The case certainly is not weakened, it rather seems to us to be strengthened, by the fact that the statutes of Connecticut provide that the levy of attachments and executions upon even the shares of a corporation shall include dividends growing due thereon. The provision indicates a policy, and although, of course, the words do not include dividends from savings banks, as, in our opinion, they did not need to, it is only by imagining unreal distinctions that the policy embodied in the statute, and extending by the common law to interest due upon contract, can be held to exclude the claim to subsequently earned income of ordinary savings banks, when that claim, as we have tried to show, is a vested right. Middletown Sav. Bank v. Jarvis, 33 Conn. 372, 379. See Norton v.
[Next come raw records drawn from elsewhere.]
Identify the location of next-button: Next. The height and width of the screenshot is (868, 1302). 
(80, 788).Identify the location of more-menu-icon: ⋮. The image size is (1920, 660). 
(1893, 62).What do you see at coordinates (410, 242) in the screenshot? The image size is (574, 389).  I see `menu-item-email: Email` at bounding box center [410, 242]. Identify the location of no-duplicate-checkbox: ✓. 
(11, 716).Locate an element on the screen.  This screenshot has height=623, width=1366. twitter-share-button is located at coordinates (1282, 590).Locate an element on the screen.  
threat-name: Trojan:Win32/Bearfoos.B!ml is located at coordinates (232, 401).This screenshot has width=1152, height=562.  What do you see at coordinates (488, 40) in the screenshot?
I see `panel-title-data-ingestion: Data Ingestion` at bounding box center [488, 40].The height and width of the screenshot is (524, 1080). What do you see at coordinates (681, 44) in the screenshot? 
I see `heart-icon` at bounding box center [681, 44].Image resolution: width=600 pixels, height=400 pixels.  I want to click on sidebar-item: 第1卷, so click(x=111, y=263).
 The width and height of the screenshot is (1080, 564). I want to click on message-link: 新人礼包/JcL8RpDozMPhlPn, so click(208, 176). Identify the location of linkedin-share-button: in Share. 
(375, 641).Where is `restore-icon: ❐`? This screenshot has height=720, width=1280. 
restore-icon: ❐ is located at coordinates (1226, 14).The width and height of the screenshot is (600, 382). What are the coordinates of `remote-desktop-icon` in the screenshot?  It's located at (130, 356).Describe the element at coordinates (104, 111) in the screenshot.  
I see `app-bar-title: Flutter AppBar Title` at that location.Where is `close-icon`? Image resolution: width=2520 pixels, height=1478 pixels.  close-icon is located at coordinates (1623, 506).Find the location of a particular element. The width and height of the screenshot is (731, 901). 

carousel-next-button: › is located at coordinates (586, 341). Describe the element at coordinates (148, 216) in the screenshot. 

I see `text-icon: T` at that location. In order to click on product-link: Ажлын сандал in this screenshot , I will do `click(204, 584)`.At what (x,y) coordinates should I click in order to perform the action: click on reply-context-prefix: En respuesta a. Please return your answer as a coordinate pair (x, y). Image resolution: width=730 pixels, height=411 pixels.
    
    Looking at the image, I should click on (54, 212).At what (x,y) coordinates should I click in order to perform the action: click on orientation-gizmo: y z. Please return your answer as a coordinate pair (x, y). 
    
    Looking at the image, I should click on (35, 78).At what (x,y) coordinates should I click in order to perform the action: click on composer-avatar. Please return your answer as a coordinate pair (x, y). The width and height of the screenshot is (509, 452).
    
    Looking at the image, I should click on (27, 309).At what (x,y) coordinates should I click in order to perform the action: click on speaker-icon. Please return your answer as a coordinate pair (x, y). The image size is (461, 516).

Norton, supra.
No argument against our conclusion can be based on the right to release the attachment by giving a bond equal to the value of the effects attached. Gen. Stat. 849, 852. We presume that ordinarily a plaintiff would be satisfied with a bond for the principal of a debt or deposit. If he should raise a question we will wait for the Connecticut courts to decide whether he might or might not be entitled to more.
Finally, the assignment, of course, has no effect upon the rights of the defendant in error. If the attachment would have held dividends as against the original defendant, it holds them as against the assignee.